Senate responds to glut of prospective homebuyers seeking tax credits
In response to the backlog of first-time homebuyers hoping to take advantage of federal tax credits, the Senate this week agreed to extend the measure for three months.
The amendment, sponsored by Sen. Harry Reid (D-Nev.), is intended to give the approximately 180,000 homebuyers enough time to close on their respective deals and qualify for federal tax incentives. The Senate passed the extension 60-37.
"The first-time homebuyer tax credit was an extremely popular and successful program that has helped Americans purchase homes and given a boost to our economy," Reid said in a statement. "Because of this program's popularity and the time it takes to complete transactions such as short sales, I led the effort today to extend the closing deadline for this tax credit through September of this year."

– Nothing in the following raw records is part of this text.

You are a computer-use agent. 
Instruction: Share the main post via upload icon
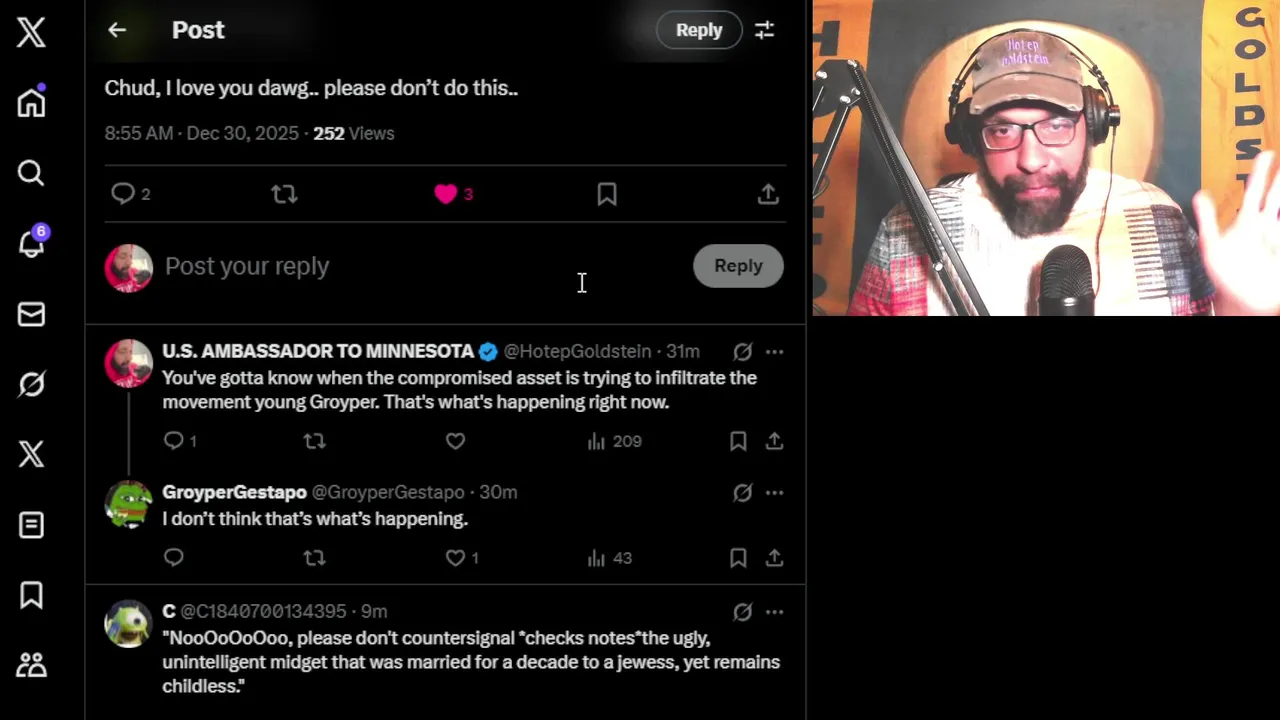[x=768, y=194]
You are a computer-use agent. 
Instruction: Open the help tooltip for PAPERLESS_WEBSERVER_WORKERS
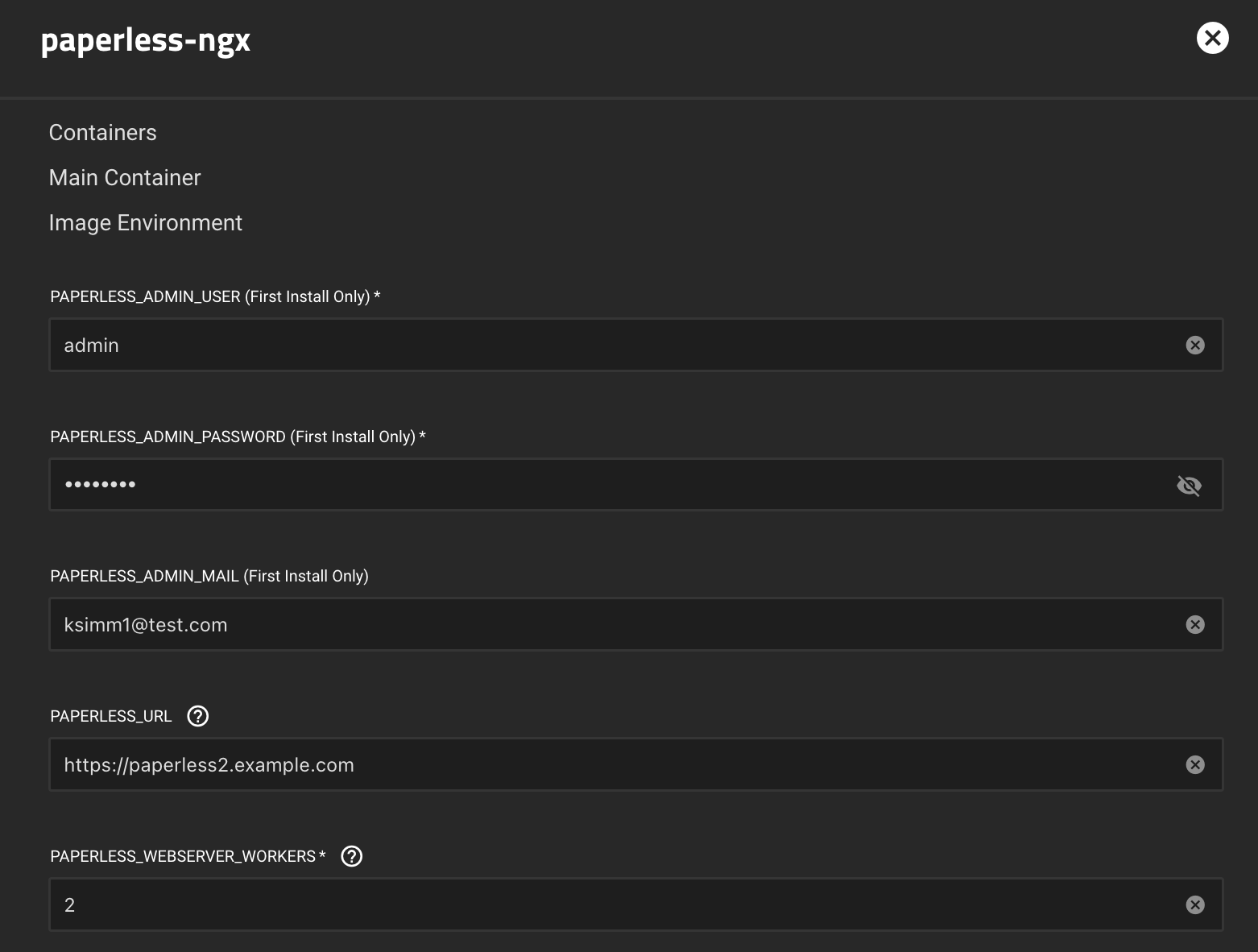tap(351, 856)
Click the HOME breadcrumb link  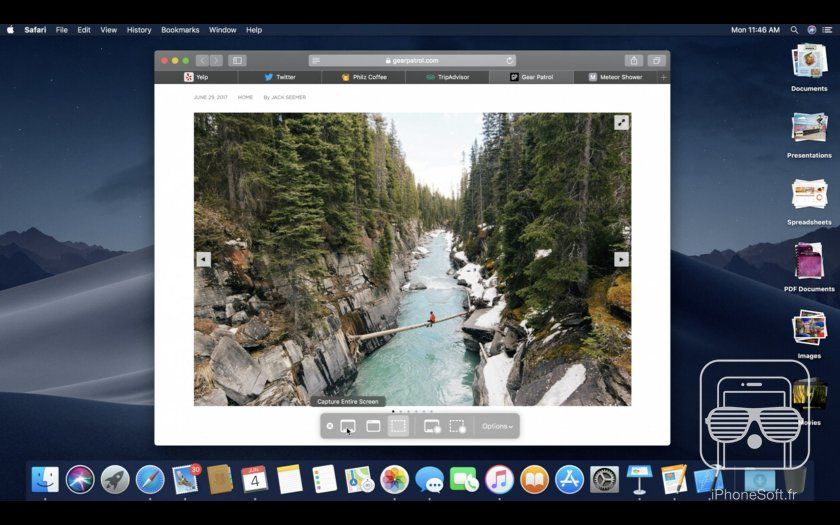click(245, 97)
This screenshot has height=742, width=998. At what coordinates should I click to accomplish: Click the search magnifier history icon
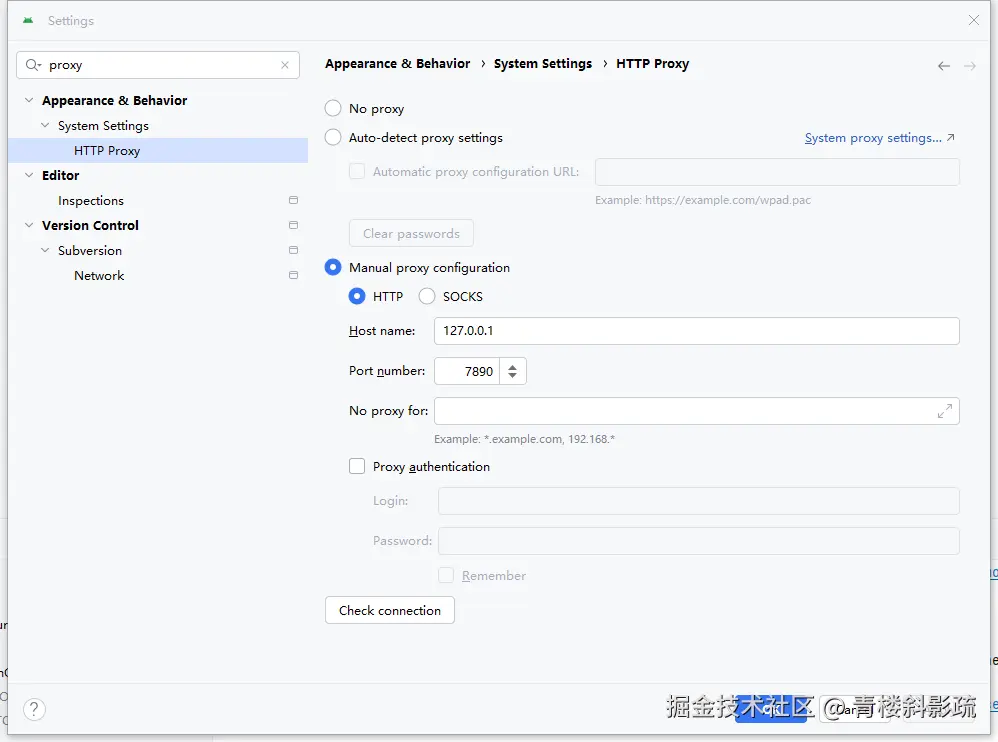coord(33,65)
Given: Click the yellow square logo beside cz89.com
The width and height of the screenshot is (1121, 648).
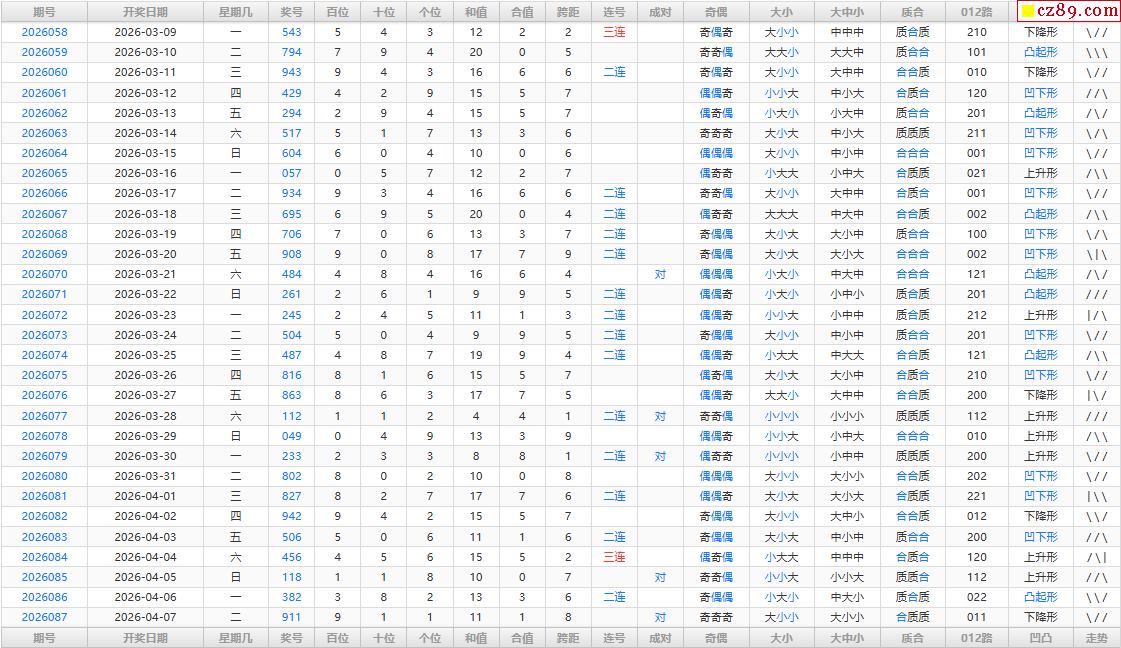Looking at the screenshot, I should 1027,12.
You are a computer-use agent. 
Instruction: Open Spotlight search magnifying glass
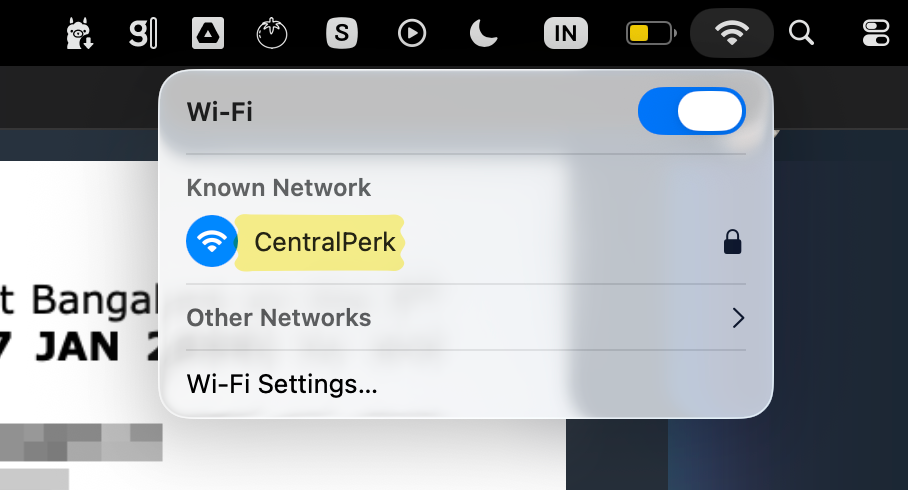click(801, 34)
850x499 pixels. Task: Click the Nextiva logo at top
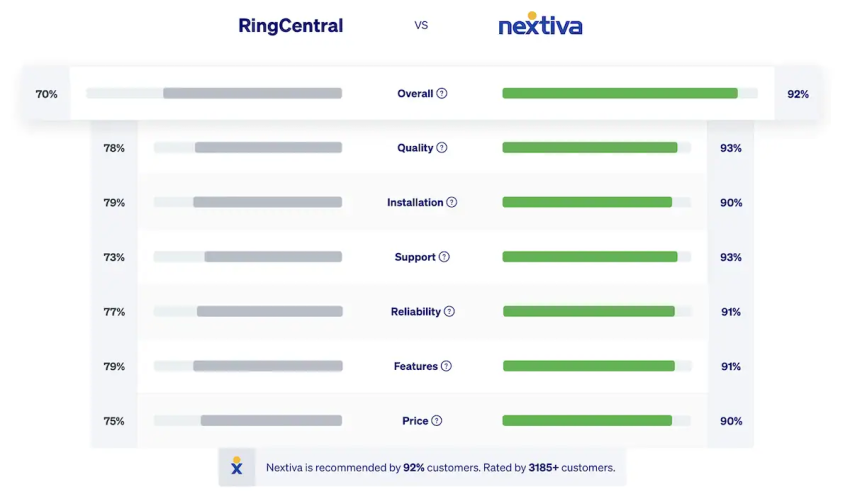(x=540, y=24)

Under the tax credit's current deadline, qualifying purchases under contract by April 30 must close by June 30 to get the $8,000 first-time credit or the $6,500 credit for long-term residents who do not qualify as first-time homebuyers. The House of Representatives still must approve the amendment for the extension to become law - a vote that is likely before the end of this month, according to reports.
The extension is necessary because of the rush of buyers clogging the system at the mortgage-processing stage, according to Don White, who has been a Chicago-area real estate agent of Coldwell Banker for more than 30 years.
"It didn't make sense for the government to offer such a sweet incentive and then arbitrarily dash those hopes simply due to clerical and processing problems. It kind of defeated the entire purpose," White told AccountingWEB. "Also, placing a buyer in such a desperate position left them potentially vulnerable."
When there's a deadline in the near future, it puts a buyer in a painful position should lending rates mysteriously increase near that deadline or if last-minute funding fees are tacked on, according to White.
"Also, any last minute dispute between buyer and seller would certainly favor the seller due to the urgency for the buyer to close by the deadline. We saw this as the contract deadline got close. Buyers tended to be more malleable in negotiations because of their urgency to meet the deadline," White said.